これはノルマンディー上陸作戦が開始された1944年6月6日から8日の北フランスの戦略情勢を判断するために作成された地図です。連合国側の勢力が記入されていないので、ドイツの勢力しか地図には記入されていませんが、当時ノルマンディー地方への攻撃に対してドイツ軍が急遽、その戦略正面を大幅に転換している様子が分かります。


特に注目して頂きたいのはフランスの最西端に配置されていた師団4個と南フランス方面からも1個の師団が抽出されている点です。

これは長大な戦略正面に対応するだけの防衛部隊(地図上では後方に2個の機甲師団が配置されていますが)をドイツ軍が十分に確保できていないことを意味しています。
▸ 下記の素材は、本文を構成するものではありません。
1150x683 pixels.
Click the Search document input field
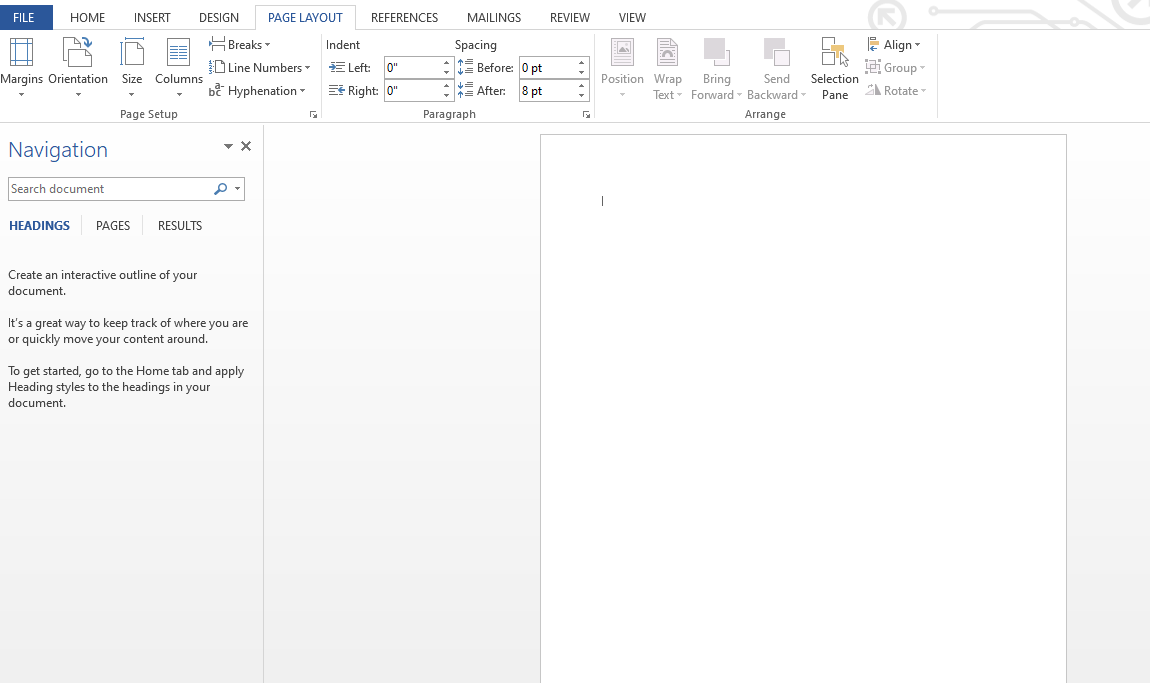110,188
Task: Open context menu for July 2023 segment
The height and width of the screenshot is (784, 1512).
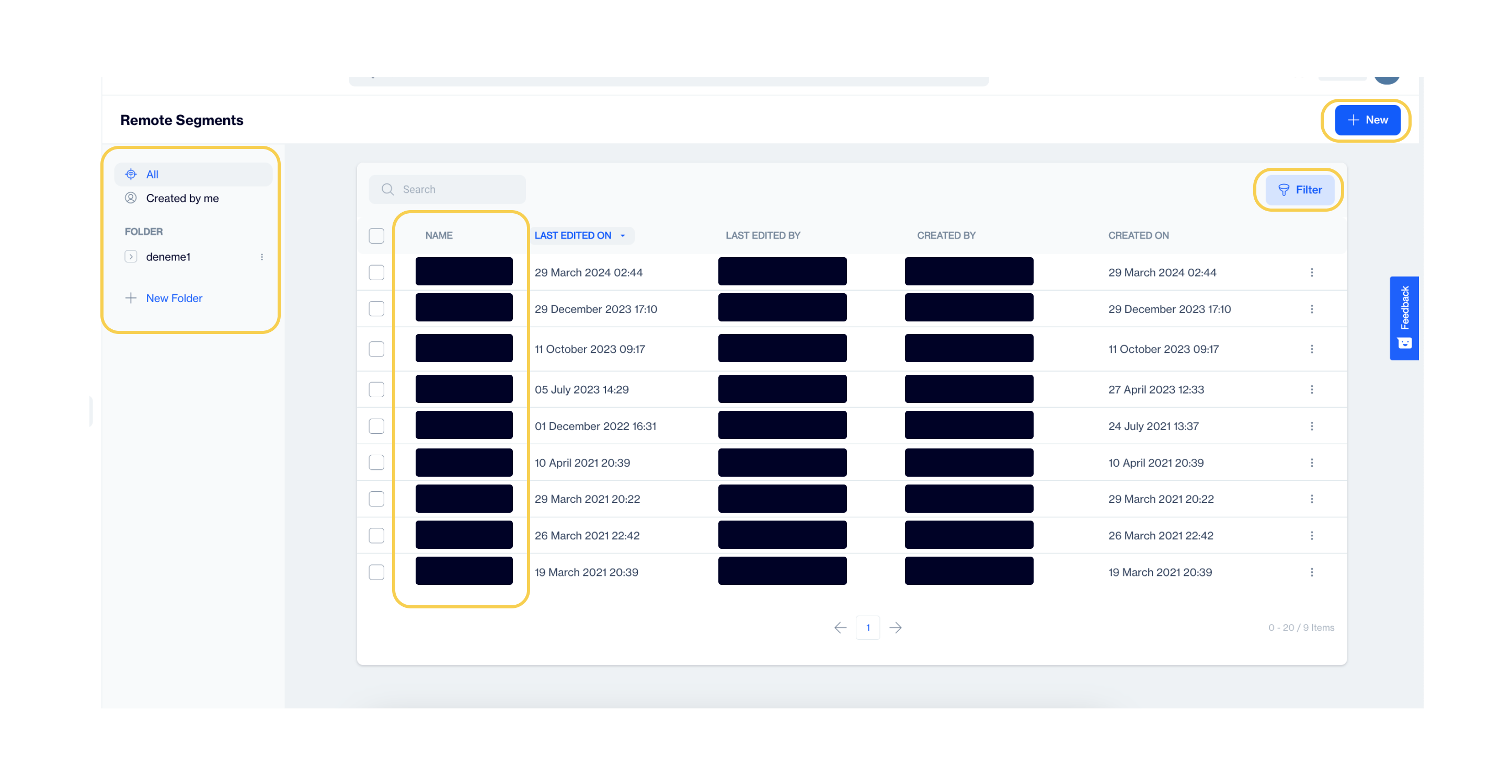Action: click(1312, 389)
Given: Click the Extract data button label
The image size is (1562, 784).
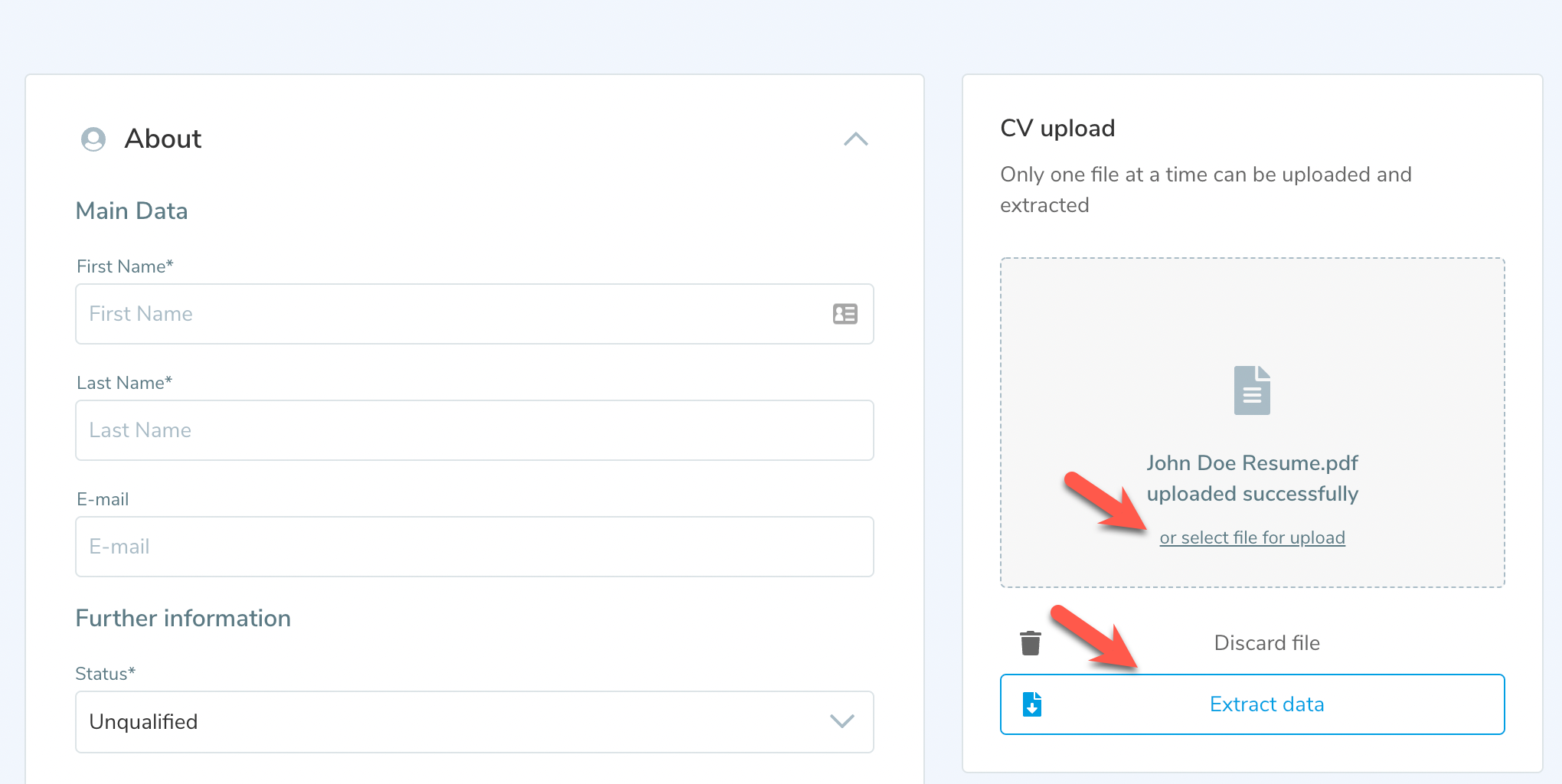Looking at the screenshot, I should pos(1266,704).
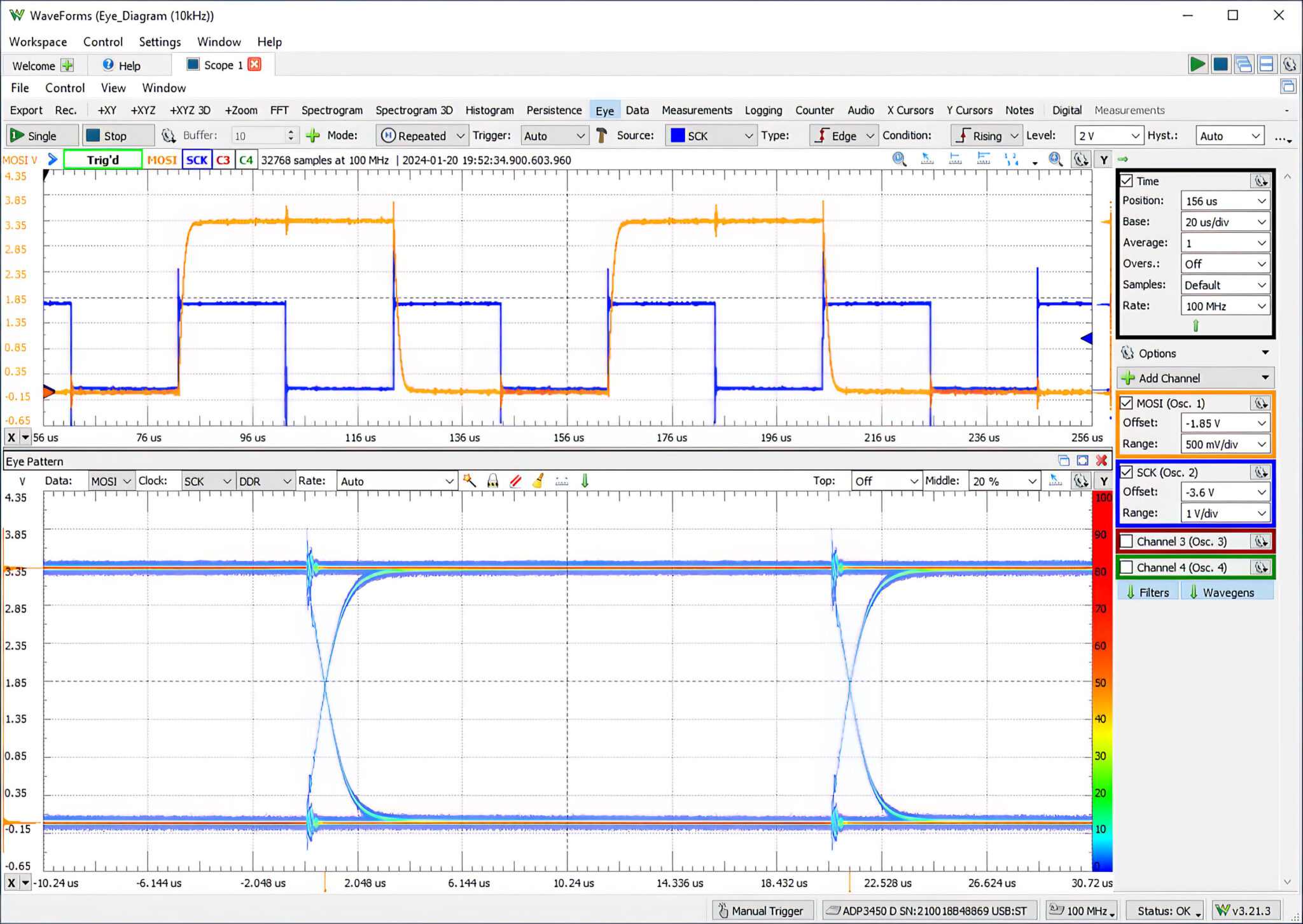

本題からやや脱線してしまいますが、連合国はドイツに対するさまざまな情報作戦によって上陸予定地点を攪乱し、非常に長大な戦略正面に部隊を配置させ、イギリス海峡に面する戦略正面の勢力を最小限にさせていたことを指摘しておきます。

以上から戦略正面の適切な選択が戦略の成否を規定する基本的な要因であるということがお分かり頂けたのではないでしょうか。

最後に日本の事例に言及すると、ロシア、朝鮮、中国に対して極めて長大かつ縦深が乏しいのが日本の地政学的な特徴であり、戦略を考える上での制約条件となります。
自衛隊が推進する統合機動防衛力の構想が目指しているのは、こうした日本の地域特性に対する一つの答えかもしれません。

しかし、あらゆる戦略正面に備えることは戦略として決して適切ではありません。戦略正面が特定の地域に限定されなければ、勢力の集中は実現が困難になってしまうためです。

このようにして、戦略の研究は国際政治の研究に帰着することになります。